ADR: It may cause eye, skin and respiratory tract irritation,

Dose: 250mg/day.

Use: It is used in the treatment of diabetic neuropathway.

Dipeptityl Peptidase – 4 (DPP – 4) inhibitors

DPP 4 inhibitors or gliptins are a class of oral hypoglycemic agents that block DPP 4. They can be used to treat Type 2 diabetes mellitus. It reduces glucagon and blood glucose level by increasing incretin level (GLP-1 and GIP), which inhibit glucagon release, which in turn increases insulin secretion there by decreases blood glucose level.

Sitagliptin (Januvia)

ADR: Stuffed or running nose, sore throat, head ache and diarrhea.

Dose: 100mg/day with or without food.

Use: It is used as an adjunct to improve glycemic control in adults with Type 2 diabetes mellitus.

Saxagliptin (Omglyza)

ADR: Stuffed or running nose, sore throat, head ache and burning urination.

Dose: 2.5mg or 5mg taken once daily with or without food.

Use: It is also used as an adjunct to improve glycemic control in adults with Type 2 diabetes mellitus.

Vildagliptin (Galvus)

ADR: Swelling of the hand, ankles or feet, weakness, dizziness and head ache.

Dose: 100mg/day, taken as two equal divided doses.

Use: It is used as an adjunct to improve glycemic control in adults with Type 2 diabetes mellitus.

Alogliptin (Nesina)

ADR: Head ache, dizziness, constipation, skin reactions and GI side effects.

Dose: 25mg/day.

Use: It is used as an adjunct to improve glycemic control in adults with Type 2 diabetes mellitus.

GLP-1 agonist

It belongs to the group of incretin mimetic usually administered as subcutaneous injection any time within 60minutes before the first and last meal of the day.
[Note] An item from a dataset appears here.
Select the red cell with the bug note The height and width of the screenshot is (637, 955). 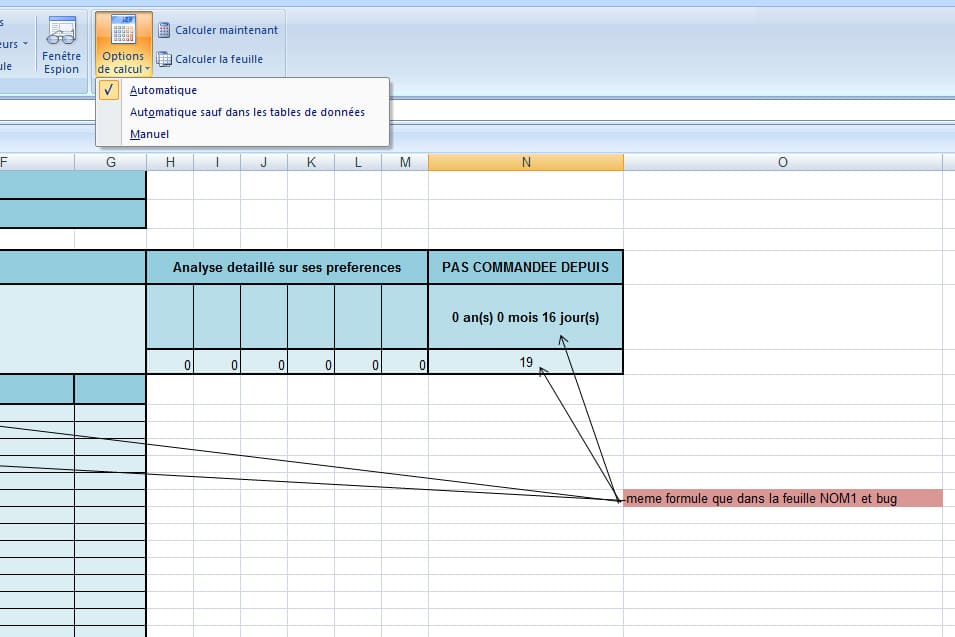782,498
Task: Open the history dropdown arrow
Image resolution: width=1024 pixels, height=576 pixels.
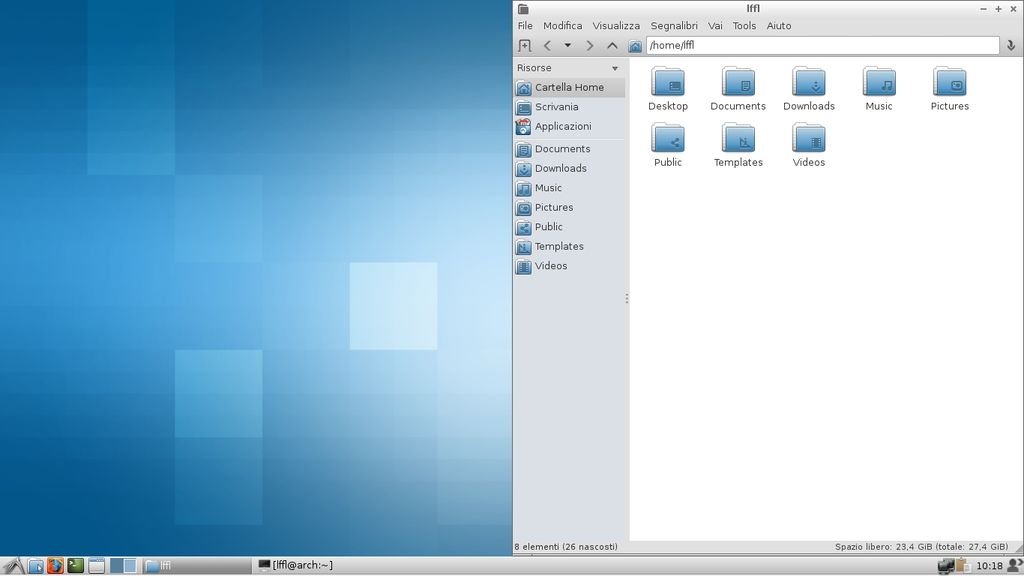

Once weekly injection is also available.

Exenatide (Byetta)

It is a synthetic derivative of exendin-4 which is a hormone found in the saliva of the Gila monster. It acts by enhancing the glucose dependent insulin secretion by the pancreatic beta cell there by suppresses inappropriately elevated glucagon secretion and slows gastric emptying. It is a 39 amino acid peptide an insulin secretagogue with glucoregulatory effects.

ADR: Hypoglycemia, nausea, vomiting, diarrhea and weakness.

Dose: 5μg twice daily, one hr before meal.

Use: It is used as an adjunct to improve glycemic control with Type 2 diabetes mellitus.